Лекция: Prevention of Computer Crimes in Banking
Computer crime (cybercrime, e-crime, hi-tech crime) generally refers to criminal activity where a computer or network is the source, tool, target or place of a crime. Computer crime can broadly be defined as criminal activity involving an information technology infrastructure, including illegal access (unauthorized access), illegal interception, data interference (unauthorized damaging, deletion, alteration of computer data), system interference, forgery (ID theft) and electronic fraud.
A common example is when a person starts stealing information from sites, or cause damage to a computer or computer network. There are also problems of privacy when confidential information is lost, say, when an e-mail is intercepted whether through illegal hacking, legitimate monitoring (increasingly common in the workplace) or when it is simply read by an unauthorized person.
A computer can be the tool, used, for example, to plan or commit an offence such as larceny or the distribution of child pornography. The growth of international communication and in particular the Internet has made these crimes both more common and more difficult to police. Types of computer crimes: cyber crime, malicious code, hacking, computer virus, cyber terrorism, information warfare, fraud and identity theft, phishing, virtual crime.
Applying the modern technical means of the information security has become the significant element of the computer crime prevention in banking (prevention implies the access restriction or the use of the whole computer system or just part of it). The Regulations about technical information security indicates that technical information security with the restricted access in the automated systems and means of computer engineering is directed on preventing the disturbance of data integrity with the restricted access and its leaking in the way of:
· unauthorized access;
· in-taking and analyzing the collateral electromagnetic radiations and inducing;
· the use of the laying devices’;
· the implementation of computer viruses.
There are main means of information security: physical measures, hardware means, software means, hardware and software means, cryptographic and organizational methods.
The physical means of protection are the measures which are necessary for outer protection of a computer, the territory and the objects on the basis of computer engineering which are specially meant for creating the physical obstacles on possible ways of penetration and access the potential infringes to the components of information systems and data which are under protection.

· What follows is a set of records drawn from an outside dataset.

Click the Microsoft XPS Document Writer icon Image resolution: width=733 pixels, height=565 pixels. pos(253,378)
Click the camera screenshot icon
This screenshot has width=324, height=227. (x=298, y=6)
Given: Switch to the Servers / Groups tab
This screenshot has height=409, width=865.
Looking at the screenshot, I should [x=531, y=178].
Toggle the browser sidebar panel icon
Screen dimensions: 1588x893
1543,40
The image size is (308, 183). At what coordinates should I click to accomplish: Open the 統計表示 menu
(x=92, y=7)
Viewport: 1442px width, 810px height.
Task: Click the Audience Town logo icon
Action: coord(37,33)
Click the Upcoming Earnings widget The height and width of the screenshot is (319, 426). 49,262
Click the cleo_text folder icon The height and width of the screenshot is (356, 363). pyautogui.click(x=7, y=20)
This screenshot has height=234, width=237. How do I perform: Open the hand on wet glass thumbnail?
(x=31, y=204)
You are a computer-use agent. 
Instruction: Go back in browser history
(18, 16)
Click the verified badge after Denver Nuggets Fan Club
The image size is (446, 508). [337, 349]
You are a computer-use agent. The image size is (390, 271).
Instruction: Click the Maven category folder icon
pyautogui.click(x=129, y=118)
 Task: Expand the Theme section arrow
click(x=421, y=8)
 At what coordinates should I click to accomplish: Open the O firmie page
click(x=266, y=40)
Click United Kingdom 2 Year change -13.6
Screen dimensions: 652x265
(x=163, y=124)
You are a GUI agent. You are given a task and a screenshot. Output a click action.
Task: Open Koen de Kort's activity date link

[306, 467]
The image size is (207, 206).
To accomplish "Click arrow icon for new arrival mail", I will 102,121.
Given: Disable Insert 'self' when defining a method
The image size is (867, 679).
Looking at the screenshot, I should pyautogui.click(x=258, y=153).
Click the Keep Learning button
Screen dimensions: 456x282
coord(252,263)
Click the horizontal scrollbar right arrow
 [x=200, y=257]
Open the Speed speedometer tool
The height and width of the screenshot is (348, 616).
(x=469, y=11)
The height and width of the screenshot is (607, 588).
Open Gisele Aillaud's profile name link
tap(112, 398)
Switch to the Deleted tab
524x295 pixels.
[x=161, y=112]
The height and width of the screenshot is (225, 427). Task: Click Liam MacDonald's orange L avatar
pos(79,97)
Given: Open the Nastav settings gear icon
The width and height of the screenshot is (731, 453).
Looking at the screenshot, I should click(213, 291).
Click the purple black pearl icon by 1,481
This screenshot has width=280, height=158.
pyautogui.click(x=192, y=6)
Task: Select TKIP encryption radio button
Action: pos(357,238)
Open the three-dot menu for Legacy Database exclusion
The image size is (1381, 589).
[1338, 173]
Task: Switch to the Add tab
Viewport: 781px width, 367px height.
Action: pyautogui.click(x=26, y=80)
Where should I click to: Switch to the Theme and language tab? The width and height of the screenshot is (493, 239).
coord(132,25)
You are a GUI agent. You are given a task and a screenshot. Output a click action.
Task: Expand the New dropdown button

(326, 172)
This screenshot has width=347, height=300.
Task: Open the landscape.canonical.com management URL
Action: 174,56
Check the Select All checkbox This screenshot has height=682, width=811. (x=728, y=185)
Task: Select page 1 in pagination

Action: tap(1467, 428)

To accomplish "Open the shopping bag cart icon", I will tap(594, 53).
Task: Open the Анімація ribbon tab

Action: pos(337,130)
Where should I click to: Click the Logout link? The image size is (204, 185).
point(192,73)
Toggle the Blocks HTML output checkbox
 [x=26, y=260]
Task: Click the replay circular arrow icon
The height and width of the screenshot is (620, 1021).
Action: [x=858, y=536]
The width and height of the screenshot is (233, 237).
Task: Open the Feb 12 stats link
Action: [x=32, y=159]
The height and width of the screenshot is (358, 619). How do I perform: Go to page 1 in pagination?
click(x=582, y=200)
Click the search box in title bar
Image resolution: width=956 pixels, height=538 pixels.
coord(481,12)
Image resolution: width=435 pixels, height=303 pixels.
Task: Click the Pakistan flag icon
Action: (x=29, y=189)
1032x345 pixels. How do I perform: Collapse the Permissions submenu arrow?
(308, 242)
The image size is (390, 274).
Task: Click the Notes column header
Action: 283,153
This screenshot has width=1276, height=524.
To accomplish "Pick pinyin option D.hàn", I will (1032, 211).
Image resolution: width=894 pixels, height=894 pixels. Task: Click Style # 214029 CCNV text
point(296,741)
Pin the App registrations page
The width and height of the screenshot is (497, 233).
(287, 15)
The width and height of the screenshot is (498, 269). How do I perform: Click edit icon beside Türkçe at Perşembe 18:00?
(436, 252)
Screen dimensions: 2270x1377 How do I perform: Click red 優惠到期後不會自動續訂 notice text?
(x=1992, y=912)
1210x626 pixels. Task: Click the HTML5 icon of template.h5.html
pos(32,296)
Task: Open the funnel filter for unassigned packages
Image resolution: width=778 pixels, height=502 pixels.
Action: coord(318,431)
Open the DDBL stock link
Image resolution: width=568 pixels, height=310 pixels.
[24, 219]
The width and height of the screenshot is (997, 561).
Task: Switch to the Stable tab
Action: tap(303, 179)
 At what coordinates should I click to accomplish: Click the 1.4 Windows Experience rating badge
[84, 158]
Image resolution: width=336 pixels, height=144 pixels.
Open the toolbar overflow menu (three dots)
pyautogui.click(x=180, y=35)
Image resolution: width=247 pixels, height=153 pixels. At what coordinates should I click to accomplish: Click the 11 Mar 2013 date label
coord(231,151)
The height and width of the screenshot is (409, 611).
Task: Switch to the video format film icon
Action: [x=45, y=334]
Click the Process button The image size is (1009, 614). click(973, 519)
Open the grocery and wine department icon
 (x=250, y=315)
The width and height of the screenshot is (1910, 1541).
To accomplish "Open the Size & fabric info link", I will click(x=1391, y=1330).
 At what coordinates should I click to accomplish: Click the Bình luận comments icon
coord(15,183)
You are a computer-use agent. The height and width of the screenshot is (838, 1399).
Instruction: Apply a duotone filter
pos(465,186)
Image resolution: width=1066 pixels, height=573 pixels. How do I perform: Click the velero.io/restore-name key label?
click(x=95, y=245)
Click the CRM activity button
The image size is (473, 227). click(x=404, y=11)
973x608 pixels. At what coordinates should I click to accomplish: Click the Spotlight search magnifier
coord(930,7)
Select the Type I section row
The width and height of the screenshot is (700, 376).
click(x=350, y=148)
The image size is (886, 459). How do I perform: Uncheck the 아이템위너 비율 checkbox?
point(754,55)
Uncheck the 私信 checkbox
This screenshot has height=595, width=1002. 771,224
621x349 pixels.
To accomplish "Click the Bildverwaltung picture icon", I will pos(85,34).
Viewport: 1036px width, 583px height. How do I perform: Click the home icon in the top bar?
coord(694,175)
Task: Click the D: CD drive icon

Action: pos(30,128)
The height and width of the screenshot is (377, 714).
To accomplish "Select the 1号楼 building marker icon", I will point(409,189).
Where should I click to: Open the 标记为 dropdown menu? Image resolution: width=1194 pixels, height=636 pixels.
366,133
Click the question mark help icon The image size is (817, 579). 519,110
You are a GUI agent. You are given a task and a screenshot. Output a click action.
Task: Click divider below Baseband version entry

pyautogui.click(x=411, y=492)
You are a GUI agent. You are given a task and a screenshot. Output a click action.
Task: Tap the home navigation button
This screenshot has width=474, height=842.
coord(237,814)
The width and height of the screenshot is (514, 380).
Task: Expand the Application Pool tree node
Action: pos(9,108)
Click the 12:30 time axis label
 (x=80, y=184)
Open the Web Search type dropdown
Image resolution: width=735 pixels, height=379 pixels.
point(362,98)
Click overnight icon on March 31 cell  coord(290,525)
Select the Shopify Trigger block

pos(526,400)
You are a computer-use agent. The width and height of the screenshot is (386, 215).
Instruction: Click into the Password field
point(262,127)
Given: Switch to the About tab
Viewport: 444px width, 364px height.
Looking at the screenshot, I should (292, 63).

The main functions of hardware means of security are:
· the inhibition of the unauthorized remote access to the distant user;
· the protection of software integrity.
These functions are carried out in the way of:
· identification of the subjects (users, maintenance staff) and the objects (resources) of a system;
· authentication of the subject in accordance with the given identifier;
· inspection of authorities which implies checking the permit for certain kinds of work;
· registration (logging) with reference to the forbidden resources;
· registration of the attempts of unauthorized access.
Software security means are necessary to accomplish logical and intellectual functions of security which embedded in the software tools of the system. There are some aims of the safety which are realized with the help of software security means:
· check of the loading and login with the help of a password system;
· delimitation and check of access rights to the system resources, terminals, constant and temporary data sets;
· file protection from viruses;
· automatic control of users’ operations in the way of logging their activity.
The hardware and software security means are the means, which are based on the synthesis of program and hardware means. These means are widely used in authentication of users of the automated banking systems. Authentication is the inspection of the user’s identifier before its access to the system resource. The use of smart cards containing passwords and users’ codes are widespread in the automated banking systems.
The organizational security means of the computer information make up the set of measures concerning staff recruitment, inspection and training of the staff who participate in all stages of information process.